Парень, не смущаясь от хохота товарищей, назидательно выставлял вперед палец здоровой руки, словно целясь в ярославца из пистолета.
- Неграмотный ты. Ну, подумай сам - о чем он может говорить. И вы еще тут ржете. Ясно ведь: Врангель не разбит - это раз. Мировая революция еще не состоялась - два. Чего еще-то?
- Это верно… И о дискуссии в комсомоле.
- Ну да, будет он этим еще делом заниматься.

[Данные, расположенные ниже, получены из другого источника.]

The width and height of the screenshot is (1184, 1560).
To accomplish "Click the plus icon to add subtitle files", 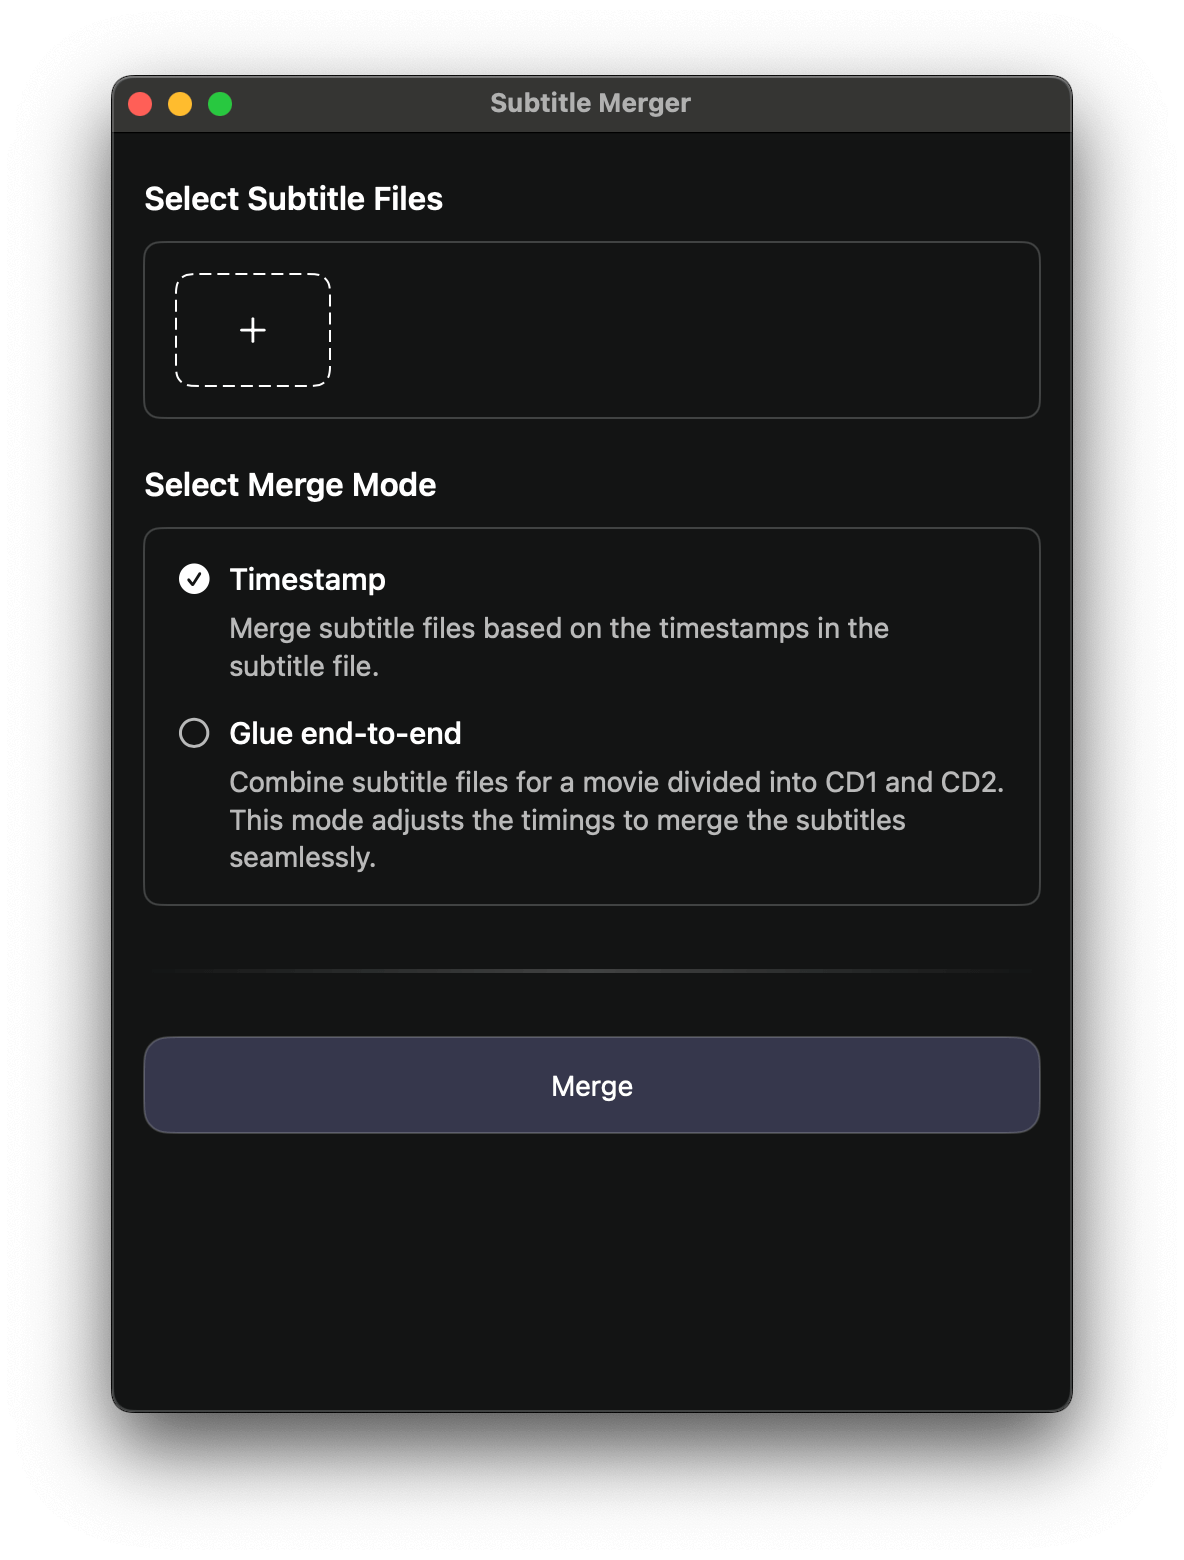I will click(x=253, y=330).
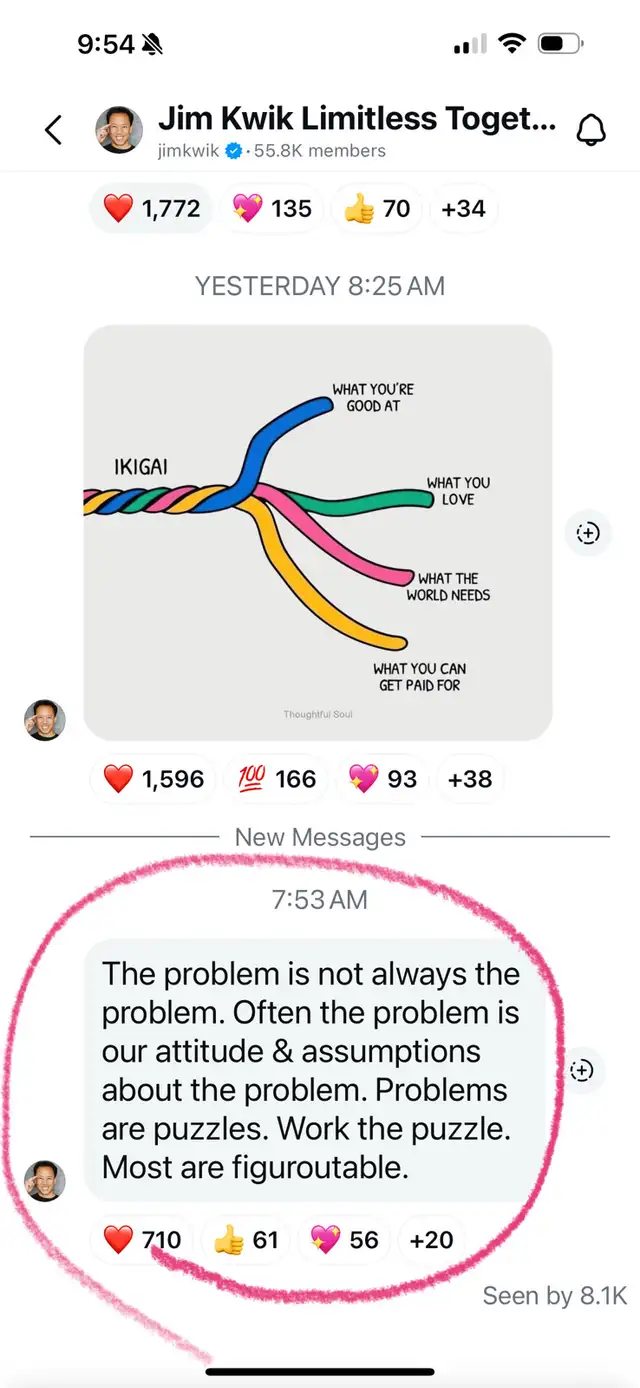Open the Ikigai rope diagram image
This screenshot has width=640, height=1388.
(318, 533)
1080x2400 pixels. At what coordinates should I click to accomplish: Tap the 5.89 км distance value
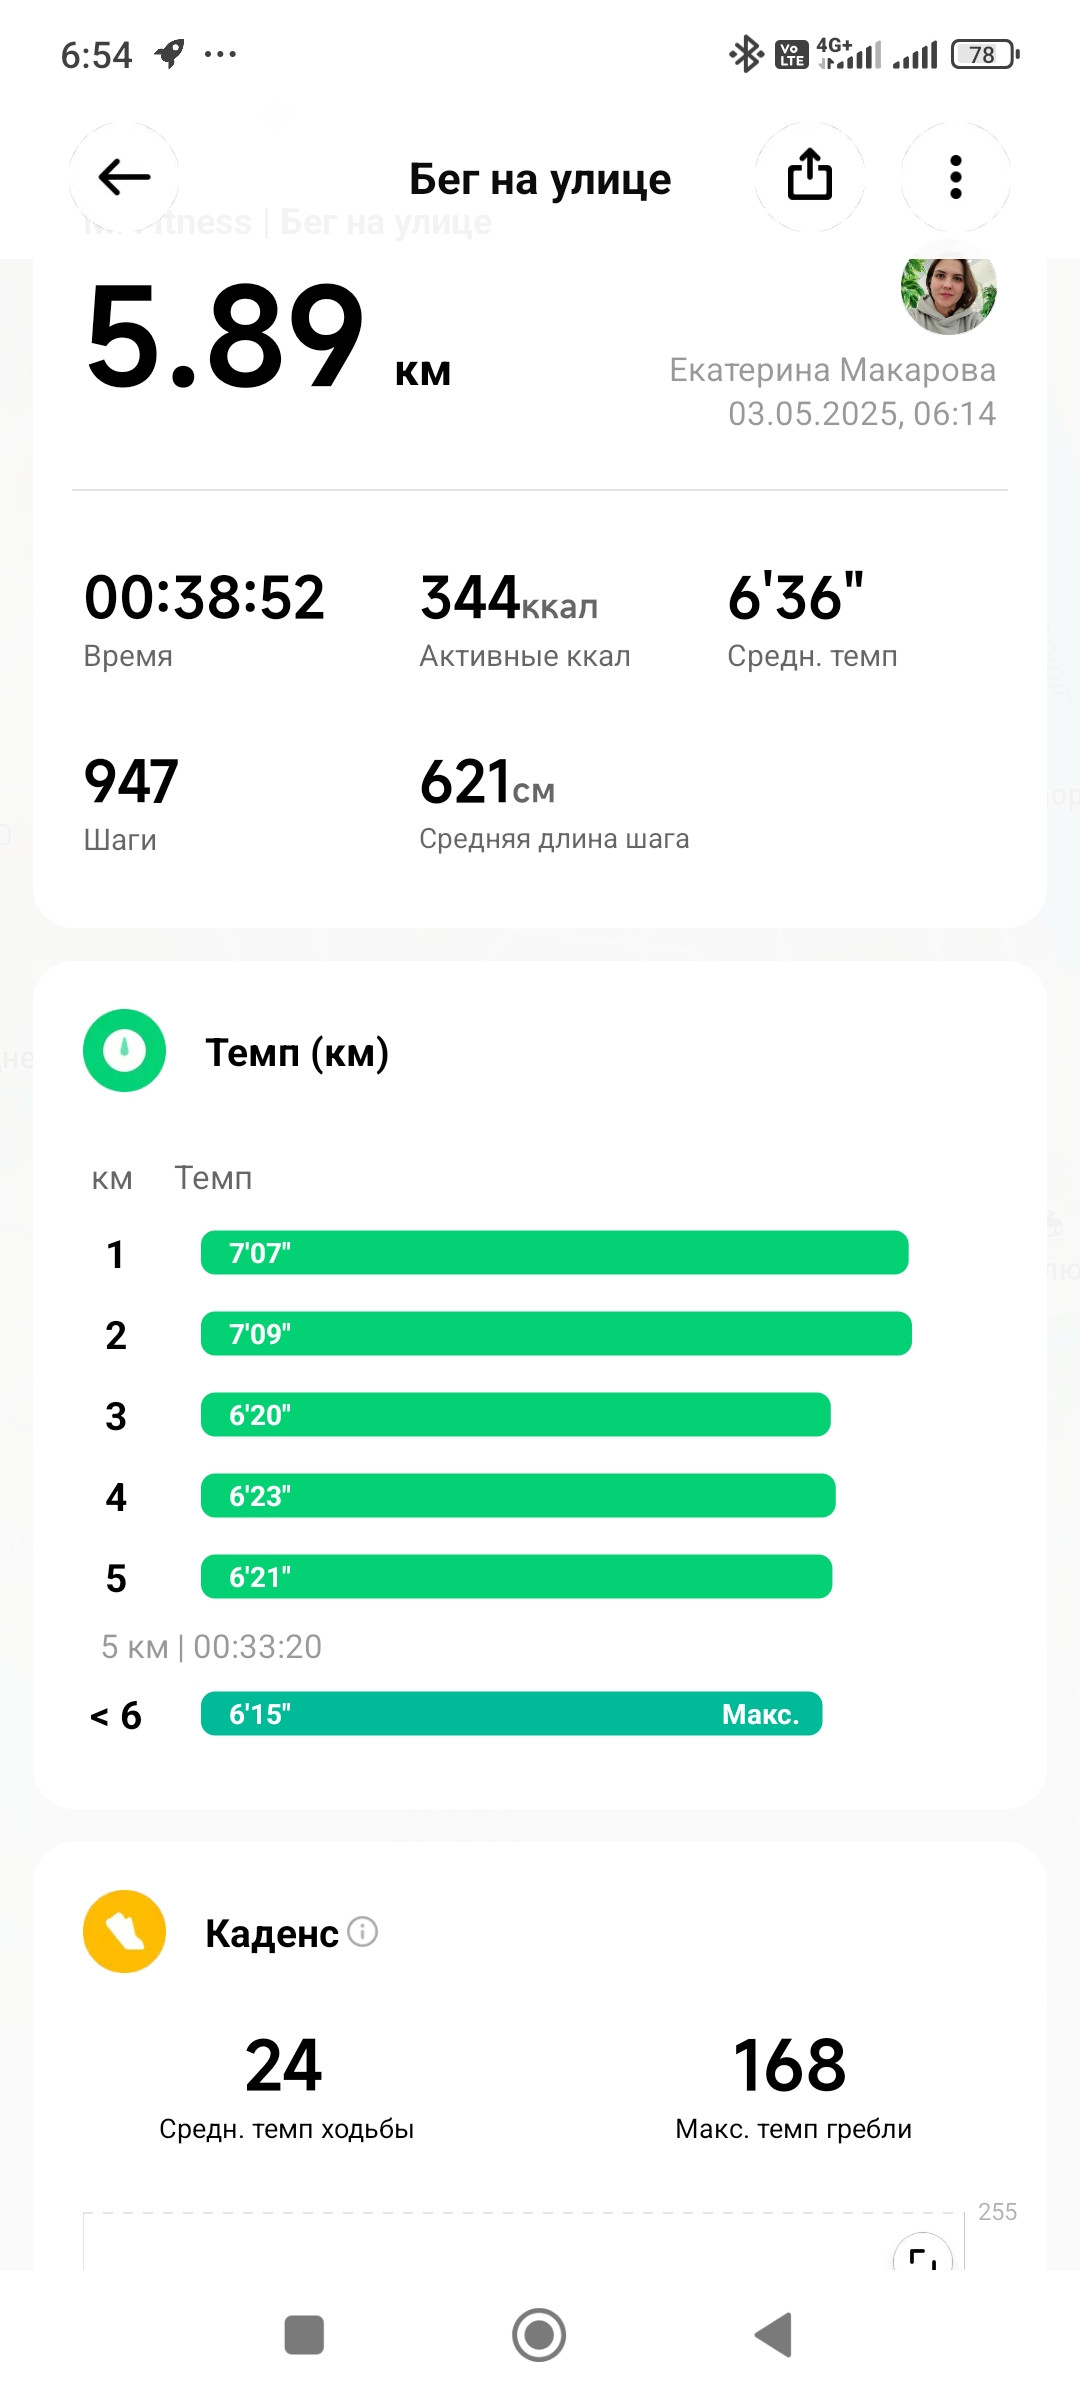[268, 337]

- А что? Мы, брат, мировые проблемы сейчас решаем. Мы…
Курбатов осторожно подтолкнул своего соседа по койке.
- Чего распетушились-то?
Тот поглядел на Якова отсутствующим взглядом. Глаза у него были какие-то шальные, светящиеся, будто и впрямь только что решал одну из мировых проблем. Курбатову пришлось повторить - "Чего спорите?" - и сосед, поняв наконец, ответил, сразу же отворачиваясь к спорящим:
- Ленин завтра будет выступать.
У Курбатова сладко замерло сердце. Где-то в глубине души он и раньше надеялся, что увидит Ленина, но уверенности в этом не было. Сейчас, прислушиваясь к разговорам, Яшка пытался представить себе, какой будет эта встреча. Думал об этом не он один, и вздрогнул, когда сосед спросил, не обращаясь ни к кому:
- А какой он - Ленин?
Все сразу замолчали. Откуда им, ярославским, вологодским и костромским паренькам, было знать Ленина? Поэтому кто-то неуверенно ответил:
- Большой, надо полагать. Здоровый, вроде Кваснухина…
Кваснухин - парень с рукой на перевязи - прогудел:
- И голос у него, наверно, такой… - он сжал крепкий, тяжелый кулак и потряс им у горла: по-видимому, это означало бас.